In a start-up hub in the heart of Cairo, some of the Middle East’s brightest minds are turning innovative technologies into exciting business models. When I toured the Greek Campus technology park a few months ago, the optimism was palpable.
It made sense. In a region that has struggled to find its economic footing since the Arab Spring – and where conflicts still rage in Syria, Yemen and parts of Iraq – the entrepreneurial ideas being refined in innovation spaces like the Greek Campus, once part of the American University of Egypt, aren’t just symbolic. They are one of the keys to the Middle East and North Africa’s future, playing a role in helping to build inclusive growth, end poverty, fight climate change and create jobs.
That’s because start-ups contribute significantly to employment, economic growth, competitiveness and productivity. These companies introduce new products, adopt cutting-edge technology and open new markets. The result can be a major contribution to a sustainable and inclusive private-sector development.
A cash-less revolution in Egypt
Several successful start-ups are already finding vast audiences for their products and services in the Middle East and North Africa. One example is Souq, an online retailer based in the United Arab Emirates that was purchased in March by Amazon. Souq led a revolution in e-commerce in the region that has powered cross-border trade and improved consumer choice.

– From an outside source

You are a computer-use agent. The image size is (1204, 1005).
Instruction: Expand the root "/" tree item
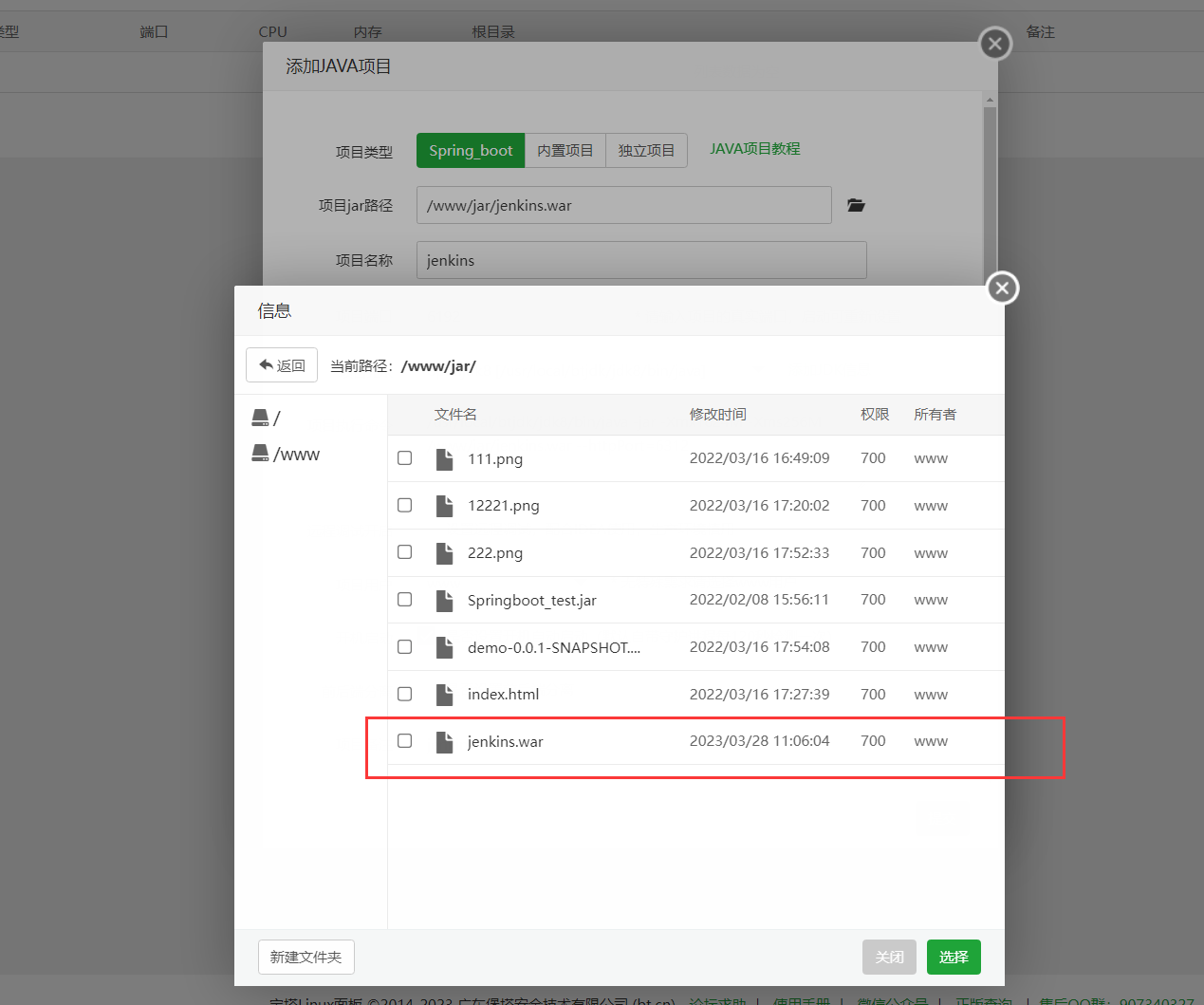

In Egypt, another company, Fawry, has developed a game-changing electronic payment system that has freed consumers and businesses from using cumbersome cash. More than 20 million Egyptians, including many small business owners, now use the service, which processes 1.5 million payments a day.
Entrepreneurs also can help the region address a number of stiff – but not insurmountable – challenges.
Joblessness is one of the most critical. Nearly one out of three young people in the region is unemployed. Those who do have jobs often work for the public sector, the Arab world’s biggest employer. In the Gulf states, Egypt, Iraq, Jordan, and Tunisia, governments account for 60-80% of all formal employment, an unsustainable situation.
But small businesses aren’t positioned now to create jobs desperately needed by the region. These businesses can’t access the credit needed to expand and hire new workers. The region has 23 million small and medium-sized enterprises, accounting for up to 90% of all formal private-sector enterprises. Yet they receive only 8% of bank lending.
Capital-starved entrepreneurs have few options outside banks. Despite a growing number of accelerators and seed funds in the region, the venture capital market is still nascent, forcing most start-ups to fund their ideas on their own.
Even well-financed entrepreneurs still face other obstacles, some of them due to their own lack of experience. There is little formal education for entrepreneurs and only a handful of networks that support start-ups. Gender bias, too, plays a restricting factor. Nearly every economy in the Middle East and North Africa has at least one restriction that hinders women’s ability to get work.
Making every dollar count
So how can we help more companies like Souq and Fawry overcome these hurdles?
First, countries need to reform their bankruptcy laws. Start-ups take risks. Yet existing regulations make it difficult to liquidate companies, which decreases the chances of creditors recovering their loans. This increases the cost of debt. An important part of the reform is to abolish jail sanctions for non-fraudulent bankruptcies.
Second, many countries have labor laws that make it hard for businesses to both recruit and let go staff, and for ambitious workers to move across markets in the region. That needs to change because start-ups already operating on tight budgets need to make every dollar count.
Third, countries should revisit restrictions on foreign ownership and strengthen intellectual property laws to protect these entrepreneurs’ hard-won innovations. Doing so would allow more investment to flow into the region.
In many places, the private sector still plays second fiddle to state-run companies. Governments need to reassess that balance and adopt reforms that unlock the potential of private businesses. Global development finance institutions like World Bank Group – which includes my institution, the International Finance Corporation (IFC), the private-sector arm of the World Bank Group – have a key role to play. We can be a bridge between governments and the private sector.
This bridge will help develop new markets for entrepreneurs and increase private participation in state-dominated markets. That is at the heart of IFC’s new strategy of creating new markets and opportunities in low- and middle-income countries. I see a great opportunity in MENA. By addressing the bottlenecks that stifle entrepreneurship, the region can deliver sustainable economic growth and create opportunities for millions of people. This is the kind of future that is possible.